Of all the enemies of literature, success is the most insidious

Thursday, July 10, 2003

Failure of the Day: Pirates

In Seattle, the other apartment on our floor of our building was a corporate rental, so it was vacant except when the company had somebody in town who needed a place to stay. (I didn't realize how idyllic that was until I met the Yelling People of apartment #2 next door.)

For some reason, Chris decided that people who travel on business are pirates—and to be fair, I must grant that pirates do travel quite a bit on business. And so from that point forward, it was generally accepted—by everyone: our friends, Chris's parents, everyone—that our neighbors were in fact of the Pirate persuasion. And during the one or two days per month that we actually had people on the other side of the wall, we never actually saw them, but only heard them as they left for work in the morning, usually speaking a language we didn't understand but that included a rolled r, and that only reinforced the image.

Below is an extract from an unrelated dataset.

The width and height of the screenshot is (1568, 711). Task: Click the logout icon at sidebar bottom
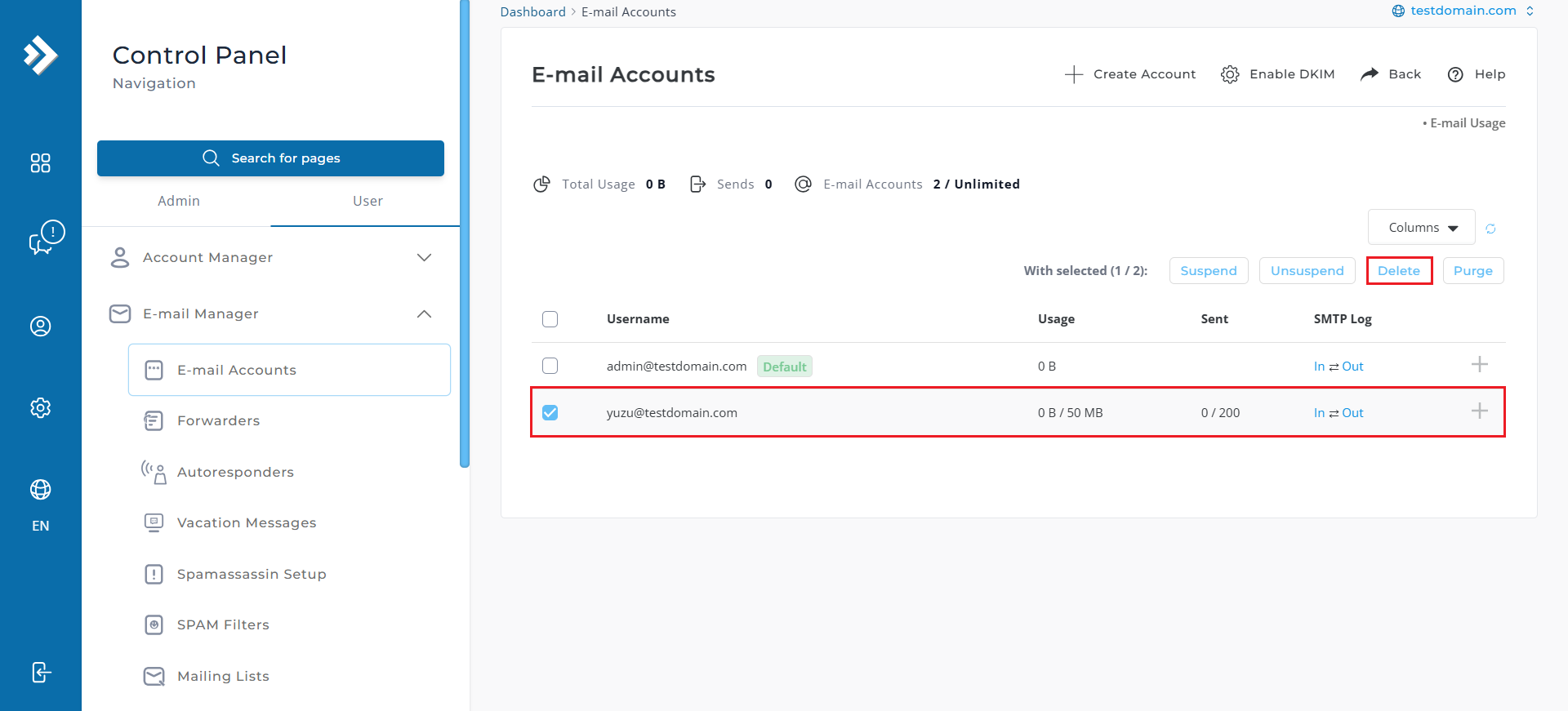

And now, Chris is bursting about Pirates of the Caribbean. He's positively beside himself about a movie based on theme park ride that even he will admit, he thought sounded dumb when he first heard about it. But it seems that the buzz about the movie in the last six months or so has been very, very good. And what's odd to me is not that Chris knows about a movie's pre-release buzz (because he is astonishingly well-informed about such stuff) but that it seemed like he thought there was a chance that the movie could be good to begin with, if they just didn't screw it up. As if we were afraid that the filmmakers wouldn't do justice to the thrills of the ride.

And that's peculiar to me because although I haven't been to Disneyland since 1984, I remember that the main thrill of Pirates of the Caribbean was that bump your canoe slid down, and the water sloshing around at your feet splashed your ankles. But I'm probably missing the point; the little slo-mo Jack-In-The-Box pirates drank rum and fired guns and clearly never had to wash their faces or go to the dentist, and I suppose that is a little boy image of Heaven.

So we'll go see the movie on Saturday (because lord knows, we have tickets already) and Chris will "Aarrrrrr!" for at least the whole rest of the weekend if not longer. And I will continue to pretend to be a stick in the mud about it because it's more fun that way. Ahoy! And watch your socks.